Concurrent Engineering
The restructuring of the engineering process so that the input of all concerned parties, including manufacturing, sales and even customers, are heard from during a project's conception.
Continuous Flow
Each process (in the office or plant setting) makes or completes only the one piece that the next process needs, and the batch size is one - single-piece flow or one-piece flow – opposite of batch-and-queue.
Lean Flow
Flow is the most effective and efficient way to deliver any good or service for a customer. The focus is on aggressively removing process waste. Using flow, you will reduce lead times, operating costs, and improve quality. Your customers will see better, more consistent service. Your operators will work at a steadier pace in a safer, more ergonomically designed environment.
The participants will be taught by hands-on training methods how to use various techniques to create flow. These include operator balancing, machine balancing, cell layouts, work organization, standardization of work, and implementation.
The workshop facilitator spends a total of 3.5 days at the sponsoring company. The first half-day is for class preparation, and selection of a live project to work on from the future state value stream map. The workshop facilitator and the value stream manager complete this preparation work. The next three days are in class.

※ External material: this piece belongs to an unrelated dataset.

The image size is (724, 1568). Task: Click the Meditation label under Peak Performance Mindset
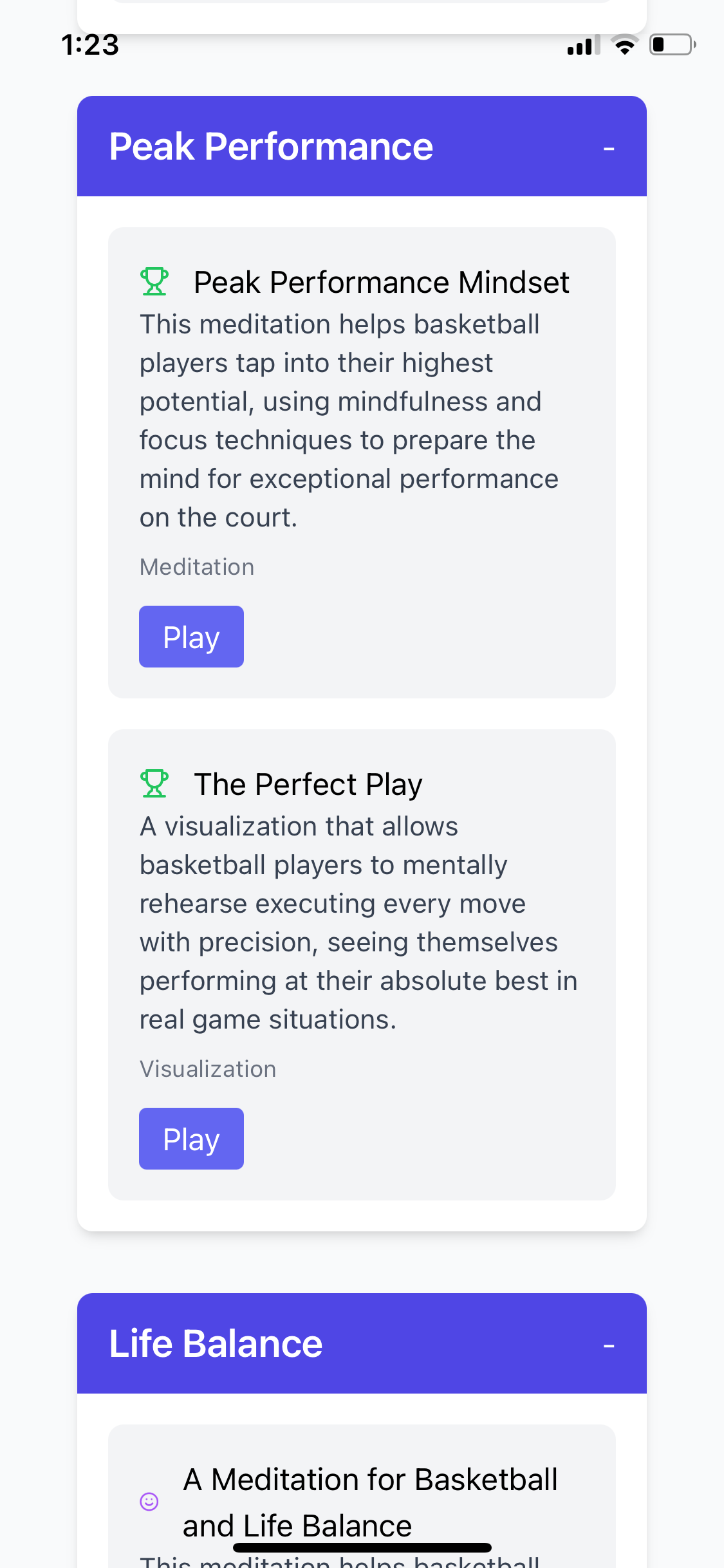(196, 566)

Continuous Flow Production
In its purest form continuous flow means that items are processed and moved directly to the next process one piece at a time. Each processing step completes its work just before the next process needs the item, and the transfer batch is one. Also known as "one-piece flow" and "make one, move one".

Continuous Improvement
See Kaizen – continually make the process better. The process is never perfect.

Cost
Cost is defined, in general, as an outlay of a resource, consciously made with the expectation of a benefit to the organization.
_There are various types of costs:_
_Variable Cost_
Cost that change in total proportion to changes in the related level of total activity or volume.
_Fixed Cost_
Cost that remains unchanged in total for a given time period despite wide changes in the related level of total activity or volume.
_Direct Cost_
The cost of resources used that can be traced directly to decisions.
_Indirect Cost_
The cost of resources used that are necessary for logistics or infrastructure but that cannot be traced directly to specific products or services provided.
_Period Cost_
The cost of resources used in a period that cannot be traced easily to either products or production processes.
_Product Cost_
The costs of all resources used to produce a product. These include direct and indirect production costs.
_Opportunity__ Cost_
The forgone value of an alternative that is precluded by choosing another alternative.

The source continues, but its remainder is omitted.